Hint - the cross_val_score function from the sklearn.model_selection module performs the necessary calculations.


In [ ]:
from sklearn.model_selection import cross_val_score

knn_cv = cross_val_score( # complete

print('The kNN model FoM = {:.4f} +/- {:.4f}'.format( # complete

Problem 3c

Use 10-fold cross validation to estimate the FoM for the random forest model.


In [ ]:
rf_cv = cross_val_score( # complete

print('The RF model FoM = {:.4f} +/- {:.4f}'.format( # complete

Problem 3d

Do the machine-learning models outperform the SDSS photometric classifier?

write your answer here

Problem 4) Model Optimization

While the "off-the-shelf" model provides an improvement over the SDSS photometric classifier, we can further refine and improve the performance of the machine learning model by adjusting the model tuning parameters. A process known as model optimization.

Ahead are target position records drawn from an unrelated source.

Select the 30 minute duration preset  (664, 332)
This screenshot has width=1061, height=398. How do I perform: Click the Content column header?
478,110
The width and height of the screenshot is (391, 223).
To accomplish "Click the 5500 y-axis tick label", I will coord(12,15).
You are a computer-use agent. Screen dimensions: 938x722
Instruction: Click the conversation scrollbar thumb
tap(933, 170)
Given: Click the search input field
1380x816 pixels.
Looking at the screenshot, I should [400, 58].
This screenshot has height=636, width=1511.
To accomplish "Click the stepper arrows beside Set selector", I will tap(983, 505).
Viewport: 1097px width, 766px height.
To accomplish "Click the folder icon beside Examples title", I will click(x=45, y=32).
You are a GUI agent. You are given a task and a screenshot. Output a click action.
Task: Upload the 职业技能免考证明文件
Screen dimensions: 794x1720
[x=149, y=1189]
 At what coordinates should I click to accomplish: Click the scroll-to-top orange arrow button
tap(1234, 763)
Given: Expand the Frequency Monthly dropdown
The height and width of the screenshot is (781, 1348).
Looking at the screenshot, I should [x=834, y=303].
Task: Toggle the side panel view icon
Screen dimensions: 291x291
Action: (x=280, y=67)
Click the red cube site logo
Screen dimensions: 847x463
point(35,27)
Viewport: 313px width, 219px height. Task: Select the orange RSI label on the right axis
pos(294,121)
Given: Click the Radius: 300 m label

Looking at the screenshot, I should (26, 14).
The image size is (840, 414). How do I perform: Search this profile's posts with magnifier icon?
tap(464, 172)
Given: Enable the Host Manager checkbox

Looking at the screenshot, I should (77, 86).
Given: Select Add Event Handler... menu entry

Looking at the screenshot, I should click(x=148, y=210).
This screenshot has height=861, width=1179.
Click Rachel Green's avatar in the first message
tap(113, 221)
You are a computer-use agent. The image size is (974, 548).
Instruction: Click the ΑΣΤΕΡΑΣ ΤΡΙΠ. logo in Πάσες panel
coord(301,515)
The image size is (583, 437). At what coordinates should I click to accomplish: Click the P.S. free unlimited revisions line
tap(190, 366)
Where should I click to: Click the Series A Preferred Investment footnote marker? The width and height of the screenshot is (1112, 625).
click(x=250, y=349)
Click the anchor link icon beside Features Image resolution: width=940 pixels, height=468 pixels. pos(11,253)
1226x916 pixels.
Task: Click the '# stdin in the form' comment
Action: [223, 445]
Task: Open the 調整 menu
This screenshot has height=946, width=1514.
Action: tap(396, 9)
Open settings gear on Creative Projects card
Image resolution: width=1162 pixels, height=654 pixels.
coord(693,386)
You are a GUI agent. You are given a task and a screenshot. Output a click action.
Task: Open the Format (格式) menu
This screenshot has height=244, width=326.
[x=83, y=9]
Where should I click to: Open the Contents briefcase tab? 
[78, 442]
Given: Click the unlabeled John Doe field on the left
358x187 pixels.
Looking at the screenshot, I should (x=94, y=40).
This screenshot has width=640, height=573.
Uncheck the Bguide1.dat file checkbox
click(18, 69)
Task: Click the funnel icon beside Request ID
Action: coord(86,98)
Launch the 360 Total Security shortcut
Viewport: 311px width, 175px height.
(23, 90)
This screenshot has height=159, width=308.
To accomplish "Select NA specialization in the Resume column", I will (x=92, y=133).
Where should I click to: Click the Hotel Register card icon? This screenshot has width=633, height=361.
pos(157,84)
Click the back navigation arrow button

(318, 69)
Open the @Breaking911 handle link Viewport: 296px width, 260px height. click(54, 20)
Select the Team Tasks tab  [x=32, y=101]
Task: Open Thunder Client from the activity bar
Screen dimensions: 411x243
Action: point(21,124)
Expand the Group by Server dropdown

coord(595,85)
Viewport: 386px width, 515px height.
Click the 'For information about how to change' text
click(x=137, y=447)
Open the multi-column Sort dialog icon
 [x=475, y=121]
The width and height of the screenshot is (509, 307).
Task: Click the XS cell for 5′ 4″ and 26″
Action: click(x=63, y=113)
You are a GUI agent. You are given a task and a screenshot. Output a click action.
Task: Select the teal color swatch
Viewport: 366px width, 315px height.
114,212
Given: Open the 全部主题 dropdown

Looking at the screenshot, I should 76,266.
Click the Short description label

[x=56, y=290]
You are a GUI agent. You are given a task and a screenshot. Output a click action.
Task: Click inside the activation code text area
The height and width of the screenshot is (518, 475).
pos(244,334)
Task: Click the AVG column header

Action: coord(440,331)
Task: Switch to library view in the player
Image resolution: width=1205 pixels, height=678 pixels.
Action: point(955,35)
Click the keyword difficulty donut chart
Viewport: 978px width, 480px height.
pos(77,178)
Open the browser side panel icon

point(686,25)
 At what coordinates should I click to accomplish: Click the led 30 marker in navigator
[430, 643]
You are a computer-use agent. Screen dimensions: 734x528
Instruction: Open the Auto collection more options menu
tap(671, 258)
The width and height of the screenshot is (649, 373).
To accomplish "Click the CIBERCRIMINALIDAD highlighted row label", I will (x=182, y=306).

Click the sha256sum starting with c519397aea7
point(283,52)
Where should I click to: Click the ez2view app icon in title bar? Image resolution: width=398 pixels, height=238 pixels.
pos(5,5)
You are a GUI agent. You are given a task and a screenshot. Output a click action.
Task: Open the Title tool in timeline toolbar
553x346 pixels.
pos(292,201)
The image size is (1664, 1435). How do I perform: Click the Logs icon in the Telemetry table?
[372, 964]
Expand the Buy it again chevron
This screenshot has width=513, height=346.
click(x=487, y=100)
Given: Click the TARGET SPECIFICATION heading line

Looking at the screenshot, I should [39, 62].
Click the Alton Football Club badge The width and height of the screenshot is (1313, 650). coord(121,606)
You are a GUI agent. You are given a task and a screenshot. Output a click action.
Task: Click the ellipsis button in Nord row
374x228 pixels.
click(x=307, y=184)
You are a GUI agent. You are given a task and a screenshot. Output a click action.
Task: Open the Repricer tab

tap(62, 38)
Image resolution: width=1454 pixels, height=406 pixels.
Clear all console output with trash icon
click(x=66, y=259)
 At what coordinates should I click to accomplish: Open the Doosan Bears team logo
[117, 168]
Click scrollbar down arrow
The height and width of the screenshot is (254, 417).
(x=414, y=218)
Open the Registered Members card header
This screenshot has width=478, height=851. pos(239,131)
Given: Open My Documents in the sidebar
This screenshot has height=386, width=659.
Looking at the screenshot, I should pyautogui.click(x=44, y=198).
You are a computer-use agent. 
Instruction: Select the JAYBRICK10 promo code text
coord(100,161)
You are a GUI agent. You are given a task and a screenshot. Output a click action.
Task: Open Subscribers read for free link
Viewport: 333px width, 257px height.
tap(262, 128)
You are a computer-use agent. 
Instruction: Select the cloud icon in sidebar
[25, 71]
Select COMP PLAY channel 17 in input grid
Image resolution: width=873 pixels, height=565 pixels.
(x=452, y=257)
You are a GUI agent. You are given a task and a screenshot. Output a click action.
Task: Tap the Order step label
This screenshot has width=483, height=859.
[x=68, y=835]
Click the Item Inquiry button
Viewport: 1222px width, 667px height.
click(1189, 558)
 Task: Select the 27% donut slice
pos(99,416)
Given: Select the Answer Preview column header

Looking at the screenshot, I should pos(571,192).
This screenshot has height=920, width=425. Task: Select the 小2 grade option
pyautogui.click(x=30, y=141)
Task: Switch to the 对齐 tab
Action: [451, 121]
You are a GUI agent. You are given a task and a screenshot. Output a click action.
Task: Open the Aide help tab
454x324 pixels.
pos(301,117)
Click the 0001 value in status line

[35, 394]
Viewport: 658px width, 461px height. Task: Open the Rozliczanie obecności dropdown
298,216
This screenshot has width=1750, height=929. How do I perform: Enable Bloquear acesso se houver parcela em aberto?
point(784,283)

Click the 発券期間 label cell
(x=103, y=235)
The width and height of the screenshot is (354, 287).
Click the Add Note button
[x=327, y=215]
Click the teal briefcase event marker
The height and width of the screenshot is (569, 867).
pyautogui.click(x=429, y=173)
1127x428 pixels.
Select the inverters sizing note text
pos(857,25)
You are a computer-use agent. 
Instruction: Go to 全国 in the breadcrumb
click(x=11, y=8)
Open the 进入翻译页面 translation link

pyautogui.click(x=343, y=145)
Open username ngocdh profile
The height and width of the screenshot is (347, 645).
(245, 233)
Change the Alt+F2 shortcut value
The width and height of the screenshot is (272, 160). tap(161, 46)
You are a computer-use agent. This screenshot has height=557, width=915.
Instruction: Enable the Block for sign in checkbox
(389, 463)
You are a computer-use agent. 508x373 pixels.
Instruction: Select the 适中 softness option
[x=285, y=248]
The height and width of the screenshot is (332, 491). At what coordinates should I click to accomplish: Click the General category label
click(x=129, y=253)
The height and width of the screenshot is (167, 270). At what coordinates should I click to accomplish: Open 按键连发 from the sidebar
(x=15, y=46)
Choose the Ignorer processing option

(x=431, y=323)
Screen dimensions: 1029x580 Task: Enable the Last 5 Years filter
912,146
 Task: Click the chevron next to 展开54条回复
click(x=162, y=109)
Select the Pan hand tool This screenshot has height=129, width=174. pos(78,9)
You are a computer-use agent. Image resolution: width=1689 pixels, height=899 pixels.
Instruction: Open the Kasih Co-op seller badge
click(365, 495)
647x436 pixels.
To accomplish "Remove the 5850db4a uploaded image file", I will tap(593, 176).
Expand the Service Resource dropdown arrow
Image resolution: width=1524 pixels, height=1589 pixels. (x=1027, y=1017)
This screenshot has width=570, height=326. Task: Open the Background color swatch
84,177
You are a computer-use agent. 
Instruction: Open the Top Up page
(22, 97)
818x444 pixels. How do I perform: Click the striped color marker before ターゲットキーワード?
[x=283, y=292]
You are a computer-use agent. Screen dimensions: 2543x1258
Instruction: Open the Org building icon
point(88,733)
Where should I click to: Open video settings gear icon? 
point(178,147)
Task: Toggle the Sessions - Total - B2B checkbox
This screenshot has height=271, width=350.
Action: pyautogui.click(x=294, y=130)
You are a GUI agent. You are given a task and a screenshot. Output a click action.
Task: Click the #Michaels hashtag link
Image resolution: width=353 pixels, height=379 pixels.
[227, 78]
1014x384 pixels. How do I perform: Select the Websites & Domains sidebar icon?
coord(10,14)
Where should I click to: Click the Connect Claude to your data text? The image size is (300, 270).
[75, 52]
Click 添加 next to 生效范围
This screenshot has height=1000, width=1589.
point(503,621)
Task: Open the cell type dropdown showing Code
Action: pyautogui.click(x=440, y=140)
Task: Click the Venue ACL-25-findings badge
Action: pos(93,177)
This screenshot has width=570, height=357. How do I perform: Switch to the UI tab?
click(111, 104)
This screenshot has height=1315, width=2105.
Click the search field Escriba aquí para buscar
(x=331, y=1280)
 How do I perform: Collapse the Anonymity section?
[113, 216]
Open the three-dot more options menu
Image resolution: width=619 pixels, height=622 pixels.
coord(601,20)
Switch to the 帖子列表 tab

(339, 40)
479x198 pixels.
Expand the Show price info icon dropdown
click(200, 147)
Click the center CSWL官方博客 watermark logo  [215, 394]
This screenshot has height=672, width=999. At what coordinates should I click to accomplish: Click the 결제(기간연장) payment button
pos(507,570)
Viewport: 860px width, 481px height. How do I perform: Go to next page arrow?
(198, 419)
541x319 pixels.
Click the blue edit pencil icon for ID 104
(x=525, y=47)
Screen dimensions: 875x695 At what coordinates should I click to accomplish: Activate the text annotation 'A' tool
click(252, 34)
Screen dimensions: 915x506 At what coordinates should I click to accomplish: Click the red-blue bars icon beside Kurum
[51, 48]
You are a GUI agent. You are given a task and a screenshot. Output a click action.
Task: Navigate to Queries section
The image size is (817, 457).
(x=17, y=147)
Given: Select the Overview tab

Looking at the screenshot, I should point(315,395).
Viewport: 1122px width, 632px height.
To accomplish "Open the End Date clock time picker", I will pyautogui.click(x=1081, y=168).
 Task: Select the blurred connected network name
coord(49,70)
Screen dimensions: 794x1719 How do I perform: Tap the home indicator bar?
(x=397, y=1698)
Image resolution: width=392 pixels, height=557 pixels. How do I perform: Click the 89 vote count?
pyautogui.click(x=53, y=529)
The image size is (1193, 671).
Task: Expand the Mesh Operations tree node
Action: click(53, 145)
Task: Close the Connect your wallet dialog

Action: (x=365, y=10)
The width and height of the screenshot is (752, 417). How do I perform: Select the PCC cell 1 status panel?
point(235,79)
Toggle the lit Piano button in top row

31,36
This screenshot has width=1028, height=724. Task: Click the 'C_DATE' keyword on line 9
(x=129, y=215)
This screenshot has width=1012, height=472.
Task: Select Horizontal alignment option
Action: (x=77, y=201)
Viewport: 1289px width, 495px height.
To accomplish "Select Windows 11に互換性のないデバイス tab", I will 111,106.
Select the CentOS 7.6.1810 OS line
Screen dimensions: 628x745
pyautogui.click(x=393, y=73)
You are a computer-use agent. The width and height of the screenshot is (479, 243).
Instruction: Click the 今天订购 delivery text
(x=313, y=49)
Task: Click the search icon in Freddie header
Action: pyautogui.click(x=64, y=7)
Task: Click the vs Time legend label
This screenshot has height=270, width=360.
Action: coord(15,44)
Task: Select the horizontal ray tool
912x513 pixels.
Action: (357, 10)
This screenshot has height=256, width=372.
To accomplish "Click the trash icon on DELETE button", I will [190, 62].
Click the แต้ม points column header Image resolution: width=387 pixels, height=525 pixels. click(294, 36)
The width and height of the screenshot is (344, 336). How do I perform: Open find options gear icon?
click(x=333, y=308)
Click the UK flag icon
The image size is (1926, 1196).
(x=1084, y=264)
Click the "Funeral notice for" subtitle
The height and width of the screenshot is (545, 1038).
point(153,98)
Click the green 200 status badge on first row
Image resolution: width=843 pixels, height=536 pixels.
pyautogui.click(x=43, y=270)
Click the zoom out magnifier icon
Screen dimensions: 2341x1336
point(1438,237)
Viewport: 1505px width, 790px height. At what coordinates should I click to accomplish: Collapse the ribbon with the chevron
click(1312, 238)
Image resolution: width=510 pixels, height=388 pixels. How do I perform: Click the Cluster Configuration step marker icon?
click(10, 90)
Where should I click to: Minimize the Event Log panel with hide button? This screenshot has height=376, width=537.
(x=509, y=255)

All machine-learning models have tuning parameters. In brief, these parameters capture the smoothness of the model in the multidimentional-feature space. Whether the model is smooth or coarse is application dependent -- be weary of over-fitting or under-fitting the data. Generally speaking, RF (and most tree-based methods) have 3 flavors of tuning parameter:

  1. $N_\mathrm{tree}$ - the number of trees in the forest n_estimators (default: 10) in sklearn
  2. $m_\mathrm{try}$ - the number of (random) features to explore as splitting criteria at each node max_features (default: sqrt(n_features)) in sklearn
  3. Pruning criteria - defined stopping criteria for ending continued growth of the tree, there are many choices for this in sklearn (My preference is min_samples_leaf (default: 1) which sets the minimum number of sources allowed in a terminal node, or leaf, of the tree)

Just as we previously evaluated the model using CV, we must optimize the tuning paramters via CV. Until we "finalize" the model by fixing all the input parameters, we cannot evalute the accuracy of the model with the test set as that would be "snooping."

Before globally optimizing the model, let's develop some intuition for how the tuning parameters affect the final model predictions.

Problem 4a

Determine the 10-fold cross validation accuracy for $k$NN models with $k$ = 1, 10, 100.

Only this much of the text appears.